In 2017, the government library bibgov.lu was born out of a cooperation between the BnL, the Ministry of the Civil Service and Administrative Reform and the Centre for State Information Technologies (CTIE). It provides specialised digital resources to ministries and state administrations.

The Luxembourg Consortium also coordinates and manages the ebooks.lu project, a free digital book lending service for e-books and digital audiobooks in French, German and English, accessible to readers of the National Library, the Bicherbus and several Luxembourg public libraries.

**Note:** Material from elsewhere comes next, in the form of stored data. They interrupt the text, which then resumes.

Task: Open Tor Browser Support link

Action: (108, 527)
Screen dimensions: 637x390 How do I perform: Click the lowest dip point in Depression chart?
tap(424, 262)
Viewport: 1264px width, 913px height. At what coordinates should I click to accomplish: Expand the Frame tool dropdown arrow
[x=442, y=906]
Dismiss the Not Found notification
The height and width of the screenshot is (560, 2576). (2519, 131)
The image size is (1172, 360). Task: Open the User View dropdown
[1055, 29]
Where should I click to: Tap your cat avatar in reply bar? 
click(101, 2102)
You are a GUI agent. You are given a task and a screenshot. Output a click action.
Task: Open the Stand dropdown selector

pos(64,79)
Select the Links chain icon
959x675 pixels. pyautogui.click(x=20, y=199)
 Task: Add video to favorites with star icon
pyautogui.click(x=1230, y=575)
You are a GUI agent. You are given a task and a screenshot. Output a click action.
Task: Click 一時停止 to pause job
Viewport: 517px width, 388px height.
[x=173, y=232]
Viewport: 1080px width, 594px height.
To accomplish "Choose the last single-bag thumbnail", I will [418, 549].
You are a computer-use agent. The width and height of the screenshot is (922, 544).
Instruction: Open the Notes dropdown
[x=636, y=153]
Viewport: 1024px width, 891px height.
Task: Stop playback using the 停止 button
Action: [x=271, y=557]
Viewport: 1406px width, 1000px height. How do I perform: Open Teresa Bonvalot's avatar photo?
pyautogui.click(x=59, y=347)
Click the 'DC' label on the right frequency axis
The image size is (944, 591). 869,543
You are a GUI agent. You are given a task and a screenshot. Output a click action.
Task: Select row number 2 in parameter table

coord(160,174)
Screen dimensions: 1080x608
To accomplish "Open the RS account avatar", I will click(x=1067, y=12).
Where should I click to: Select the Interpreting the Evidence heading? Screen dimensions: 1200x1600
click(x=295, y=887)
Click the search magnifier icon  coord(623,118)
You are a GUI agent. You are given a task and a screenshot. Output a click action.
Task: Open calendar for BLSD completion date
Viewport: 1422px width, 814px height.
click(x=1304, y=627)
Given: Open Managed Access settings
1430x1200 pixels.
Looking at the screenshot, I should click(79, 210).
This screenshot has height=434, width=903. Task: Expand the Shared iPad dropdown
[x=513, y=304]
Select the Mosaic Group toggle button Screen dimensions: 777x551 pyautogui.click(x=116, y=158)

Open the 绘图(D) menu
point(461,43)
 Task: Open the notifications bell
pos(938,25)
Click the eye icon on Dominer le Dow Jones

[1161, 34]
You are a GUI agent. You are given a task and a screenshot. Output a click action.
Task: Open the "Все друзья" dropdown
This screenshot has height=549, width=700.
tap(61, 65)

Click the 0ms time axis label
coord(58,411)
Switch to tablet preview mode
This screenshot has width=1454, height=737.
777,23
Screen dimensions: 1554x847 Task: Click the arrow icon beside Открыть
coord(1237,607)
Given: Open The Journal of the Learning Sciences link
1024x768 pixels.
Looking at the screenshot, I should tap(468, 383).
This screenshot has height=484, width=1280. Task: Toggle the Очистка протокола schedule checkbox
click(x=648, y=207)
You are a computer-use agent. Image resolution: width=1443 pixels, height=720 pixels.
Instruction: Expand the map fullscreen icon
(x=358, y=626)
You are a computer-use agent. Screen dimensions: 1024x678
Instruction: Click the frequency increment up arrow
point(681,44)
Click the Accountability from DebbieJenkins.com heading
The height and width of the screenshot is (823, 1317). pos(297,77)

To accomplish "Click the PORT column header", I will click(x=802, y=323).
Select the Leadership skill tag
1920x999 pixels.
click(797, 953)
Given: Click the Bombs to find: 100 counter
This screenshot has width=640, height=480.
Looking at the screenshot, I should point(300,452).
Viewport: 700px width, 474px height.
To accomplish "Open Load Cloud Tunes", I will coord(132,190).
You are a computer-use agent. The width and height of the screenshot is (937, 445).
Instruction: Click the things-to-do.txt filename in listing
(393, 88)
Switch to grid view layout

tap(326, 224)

=== Network coordination ===
Since 1985, the BnL coordinates a network of 90 libraries in Luxembourg called 'bibnet.lu'. It manages the software systems and tools used by the member libraries, coordinates the cataloging and indexing works and manages the national catalogue. The national library also provides ongoing training for member libraries and their staff.

=== Bicherbus ===
The Bicherbus is a mobile library scheme serving 81 Luxembourgish villages on a weekly basis. Refurbished buses, in which the passenger seats have been replaced with bookshelves, circulate on multiple routes across the country. Since 24 June 2010, the BnL manages the Bicherbus scheme.